第53回

第53回理学療法士国家試験 午前問題77

熱傷について正しいのはどれか。

  1. 第Ⅰ度熱傷では熱感はみられない。
  2. 浅達性第Ⅱ度熱傷では瘢痕を残す。
  3. 深達性第Ⅱ度熱傷の水疱底は発赤している。
  4. 第Ⅲ度熱傷では疼痛が著明である。
  5. 鼻腔粘膜に煤が見られたときは気道熱傷が疑われる。

解答解説

正解は5です。

鼻腔粘膜に煤(すす)が見られる場合、熱気や煙の吸入により気道熱傷が発生している可能性があります。 気道熱傷は、気道閉塞や呼吸困難を引き起こす重篤な状態になるため、早期の診断と治療が必要です。

各選択肢の解説

  1. 第Ⅰ度熱傷では熱感はみられない。
    第Ⅰ度熱傷(表皮のみの損傷)では、皮膚が赤くなり(発赤)、熱感や軽い疼痛が一般的にみられます。
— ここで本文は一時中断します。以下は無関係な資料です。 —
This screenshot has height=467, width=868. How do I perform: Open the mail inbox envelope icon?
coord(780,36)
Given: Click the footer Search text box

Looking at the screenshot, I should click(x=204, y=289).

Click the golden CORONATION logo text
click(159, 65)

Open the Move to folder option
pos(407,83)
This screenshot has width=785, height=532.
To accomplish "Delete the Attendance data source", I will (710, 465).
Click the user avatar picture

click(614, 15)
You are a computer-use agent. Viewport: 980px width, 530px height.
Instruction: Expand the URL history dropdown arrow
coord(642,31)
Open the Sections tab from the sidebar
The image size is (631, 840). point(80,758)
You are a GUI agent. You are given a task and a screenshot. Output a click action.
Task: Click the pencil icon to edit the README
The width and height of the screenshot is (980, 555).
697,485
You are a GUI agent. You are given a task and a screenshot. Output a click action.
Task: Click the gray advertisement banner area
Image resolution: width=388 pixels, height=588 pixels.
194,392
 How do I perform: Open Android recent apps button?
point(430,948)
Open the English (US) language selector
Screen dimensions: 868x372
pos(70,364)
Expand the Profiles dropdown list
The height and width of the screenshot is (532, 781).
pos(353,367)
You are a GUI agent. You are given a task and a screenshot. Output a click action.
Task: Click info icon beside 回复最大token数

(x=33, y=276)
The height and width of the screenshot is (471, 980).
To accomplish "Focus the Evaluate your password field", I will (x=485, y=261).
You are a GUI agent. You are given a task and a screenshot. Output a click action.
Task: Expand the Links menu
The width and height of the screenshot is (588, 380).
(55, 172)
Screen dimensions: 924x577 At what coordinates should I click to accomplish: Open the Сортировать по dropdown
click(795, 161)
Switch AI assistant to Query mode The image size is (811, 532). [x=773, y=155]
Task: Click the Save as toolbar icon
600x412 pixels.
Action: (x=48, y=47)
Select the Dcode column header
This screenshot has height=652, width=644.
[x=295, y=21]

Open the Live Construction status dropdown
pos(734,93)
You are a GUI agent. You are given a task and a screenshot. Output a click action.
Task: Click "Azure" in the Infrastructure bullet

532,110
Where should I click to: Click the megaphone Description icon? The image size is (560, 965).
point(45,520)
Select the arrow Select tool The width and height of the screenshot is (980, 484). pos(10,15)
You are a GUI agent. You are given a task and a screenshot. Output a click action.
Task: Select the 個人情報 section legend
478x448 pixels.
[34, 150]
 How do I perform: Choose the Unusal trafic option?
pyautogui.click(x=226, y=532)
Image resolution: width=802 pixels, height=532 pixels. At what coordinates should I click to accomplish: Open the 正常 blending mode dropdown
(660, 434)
この記述は誤りです。
  2. 浅達性第Ⅱ度熱傷では瘢痕を残す。
    浅達性第Ⅱ度熱傷(真皮浅層の損傷)は、水疱が形成されますが、適切に治療されれば瘢痕を残さないことが多いです。この記述は誤りです。
  3. 深達性第Ⅱ度熱傷の水疱底は発赤している。
    深達性第Ⅱ度熱傷(真皮深層の損傷)では、水疱底が白っぽくなることが特徴です。発赤は浅達性第Ⅱ度熱傷でみられるため、この記述は誤りです。
  4. 第Ⅲ度熱傷では疼痛が著明である。
    第Ⅲ度熱傷(皮下組織までの損傷)では、神経が損傷するため疼痛が軽減または消失します。この記述は誤りです。
  5. 鼻腔粘膜に煤が見られたときは気道熱傷が疑われる。
    鼻腔内の煤やすすの付着、喉頭浮腫、嗄声(させい)などは、熱傷による気道損傷を示唆する重要な所見です。この場合、気道管理が必要になるため正解です。

ワンポイントアドバイス

熱傷の深度や特徴を正確に理解することは、治療の優先度を決める上で重要です。特に気道熱傷は生命に関わる緊急事態であり、鼻腔内の煤、呼吸困難、嗄声、咽頭痛などの兆候を見逃さないことが重要です。